Bucket may be specified as subdomain or in object name:

import httpx
from handtruck import S3Client


client = S3Client(url="http://bucket.your-s3-host",
                  client=httpx.AsyncClient())
resp = await client.put("key", gen())
...

client = S3Client(url="http://your-s3-host",
                  client=httpx.AsyncClient())
resp = await client.put("bucket/key", gen())
...

client = S3Client(url="http://your-s3-host/bucket",
                  client=httpx.AsyncClient())
resp = await client.put("key", gen())
...

Auth may be specified with keywords or in URL:

import httpx
from handtruck import S3Client

client_credentials_as_kw = S3Client(
    url="http://your-s3-host",
    access_key_id="key_id",
    secret_access_key="access_key",
    client=httpx.AsyncClient(),
)

client_credentials_in_url = S3Client(
    url="http://key_id:access_key@your-s3-host",
    client=httpx.AsyncClient(),
)

Credentials

By default S3Client trying to collect all available credentials from keyword arguments like access_key_id= and secret_access_key=, after that from the username and password from passed url argument, so the nex step is environment variables parsing and the last source for collection is the config file.

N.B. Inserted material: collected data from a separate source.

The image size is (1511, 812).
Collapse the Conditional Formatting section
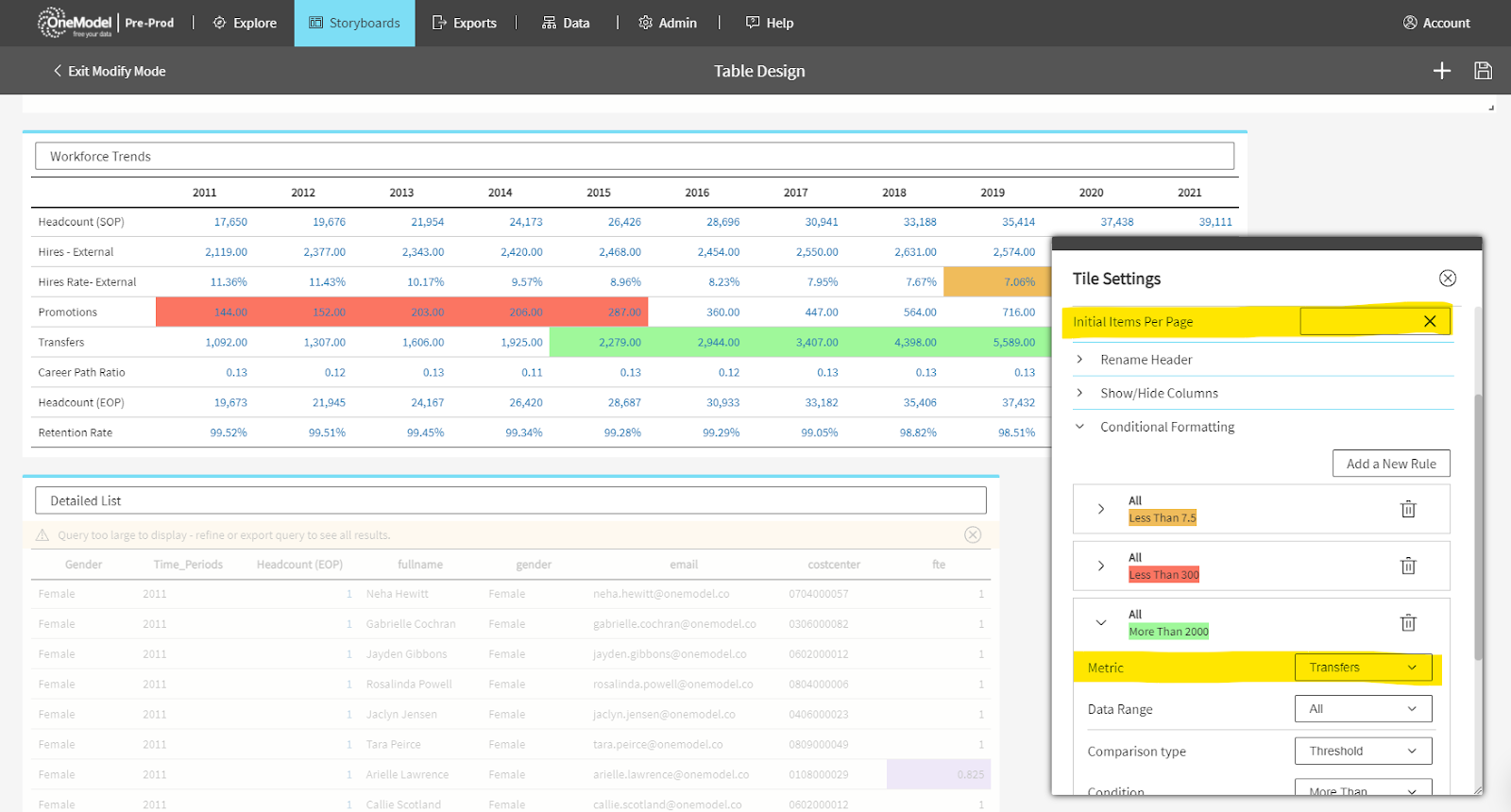(x=1080, y=427)
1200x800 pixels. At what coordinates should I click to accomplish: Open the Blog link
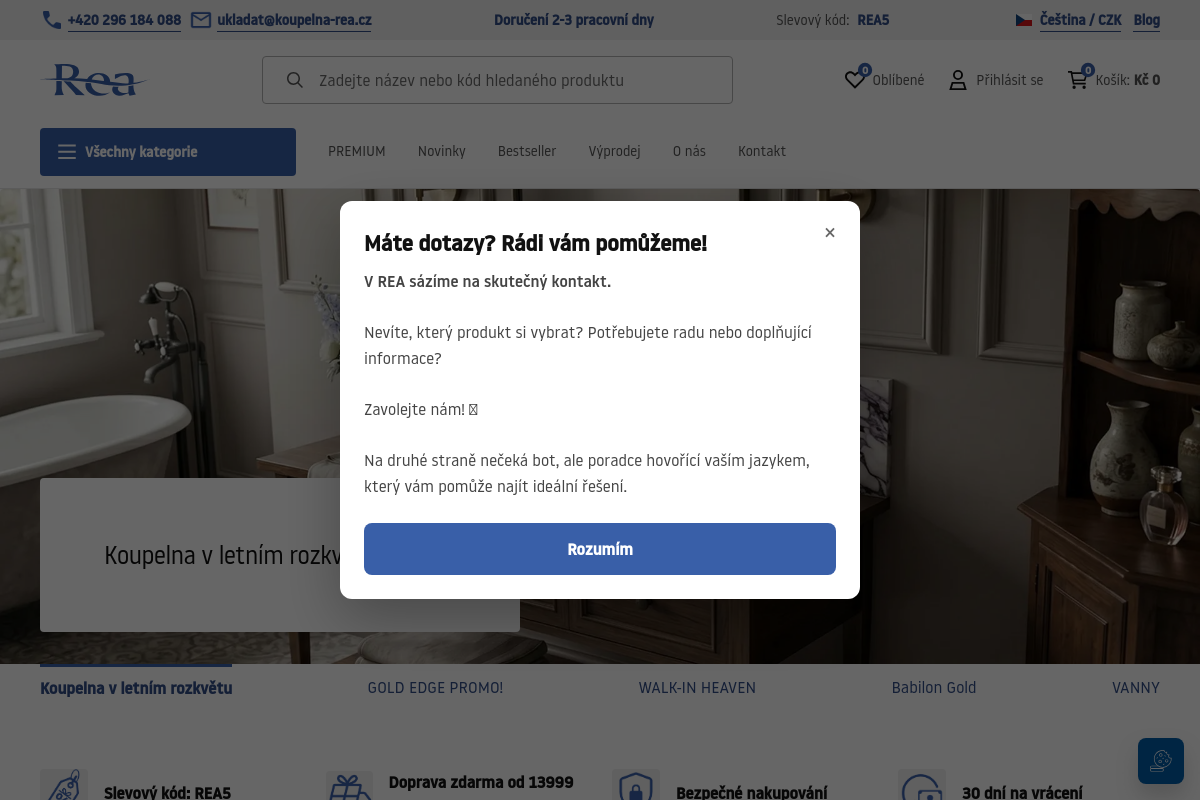tap(1147, 20)
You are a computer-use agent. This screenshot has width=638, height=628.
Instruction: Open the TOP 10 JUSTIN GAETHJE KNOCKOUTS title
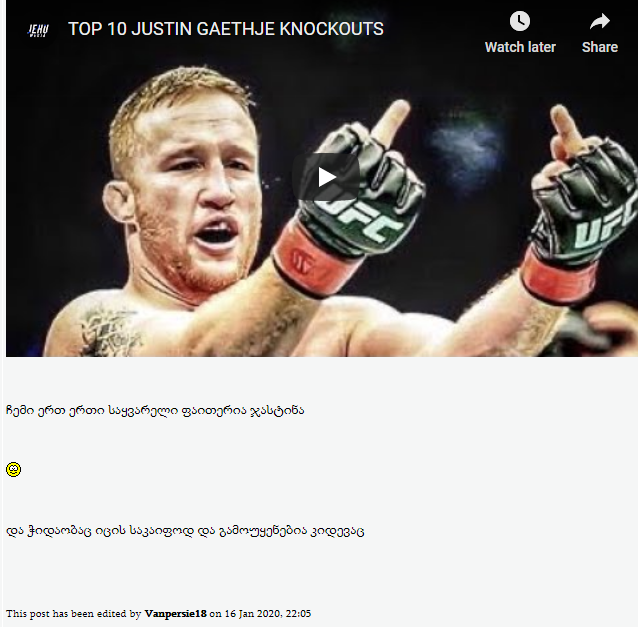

You can pass credentials explicitly using handtruck.credentials module.

handtruck.credentials.StaticCredentials

import httpx
from handtruck import S3Client
from handtruck.credentials import StaticCredentials

credentials = StaticCredentials(
    access_key_id='aaaa',
    secret_access_key='bbbb',
    region='us-east-1',
)
client = S3Client(
    url="http://your-s3-host",
    client=httpx.AsyncClient(),
    credentials=credentials,
)

handtruck.credentials.URLCredentials

import httpx
from handtruck import S3Client
from handtruck.credentials import URLCredentials

url = "http://key@hack-me:your-s3-host"
credentials = URLCredentials(url, region="us-east-1")
client = S3Client(
    url="http://your-s3-host",
    client=httpx.AsyncClient(),
    credentials=credentials,
)

handtruck.credentials.EnvironmentCredentials

import httpx
from handtruck import S3Client
from handtruck.credentials import EnvironmentCredentials

credentials = EnvironmentCredentials(region="us-east-1")
client = S3Client(
    url="http://your-s3-host",
    client=httpx.AsyncClient(),
    credentials=credentials,
)

handtruck.credentials.ConfigCredentials

Using user config file:

import httpx
from handtruck import S3Client
from handtruck.credentials import ConfigCredentials


credentials = ConfigCredentials()   # Will be used ~/.aws/credentials config
client = S3Client(
    url="http://your-s3-host",
    client=httpx.AsyncClient(),
    credentials=credentials,
)

Using the custom config location:

import httpx
from handtruck import S3Client
from handtruck.credentials import ConfigCredentials


credentials = ConfigCredentials("~/.my-custom-aws-credentials")
client = S3Client(
    url="http://your-s3-host",
    client=httpx.AsyncClient(),
    credentials=credentials,
)

handtruck.credentials.merge_credentials

This function collect all passed credentials instances and return a new one which contains all non-blank fields from passed instances. The first argument has more priority.

import httpx
from handtruck import S3Client
from handtruck.credentials import (
    ConfigCredentials, EnvironmentCredentials, merge_credentials
)

credentials = merge_credentials(
    EnvironmentCredentials(),
    ConfigCredentials(),
)
client = S3Client(
    url="http://your-s3-host",
    client=httpx.AsyncClient(),
    credentials=credentials,
)

handtruck.credentials.MetadataCredentials

Trying to get credentials from the metadata service:

import httpx
from handtruck import S3Client
from handtruck.credentials import MetadataCredentials

credentials = MetadataCredentials()

# start refresh credentials from metadata server
await credentials.start()
client = S3Client(
    url="http://your-s3-host",
    client=httpx.AsyncClient(),
)
await credentials.stop()

Multipart upload

For uploading large files multipart uploading can be used. It allows you to asynchronously upload multiple parts of a file to S3. S3Client handles retries of part uploads and calculates part hash for integrity checks.

import httpx
from handtruck import S3Client


client = S3Client(url="http://your-s3-host", client=httpx.AsyncClient())
await client.put_file_multipart(
    "test/bigfile.csv",
    headers={
        "Content-Type": "text/csv",
    },
    workers_count=8,
)

Parallel download to file

S3 supports GET requests with Range header. It's possible to download objects in parallel with multiple connections for speedup. S3Client handles retries of partial requests and makes sure that file won't be changed during download with ETag header. If your system supports pwrite syscall (Linux, macOS, etc.) it will be used to write simultaneously to a single file. Otherwise, each worker will have own file which will be concatenated after downloading.

import httpx
from handtruck import S3Client


client = S3Client(url="http://your-s3-host", client=httpx.AsyncClient())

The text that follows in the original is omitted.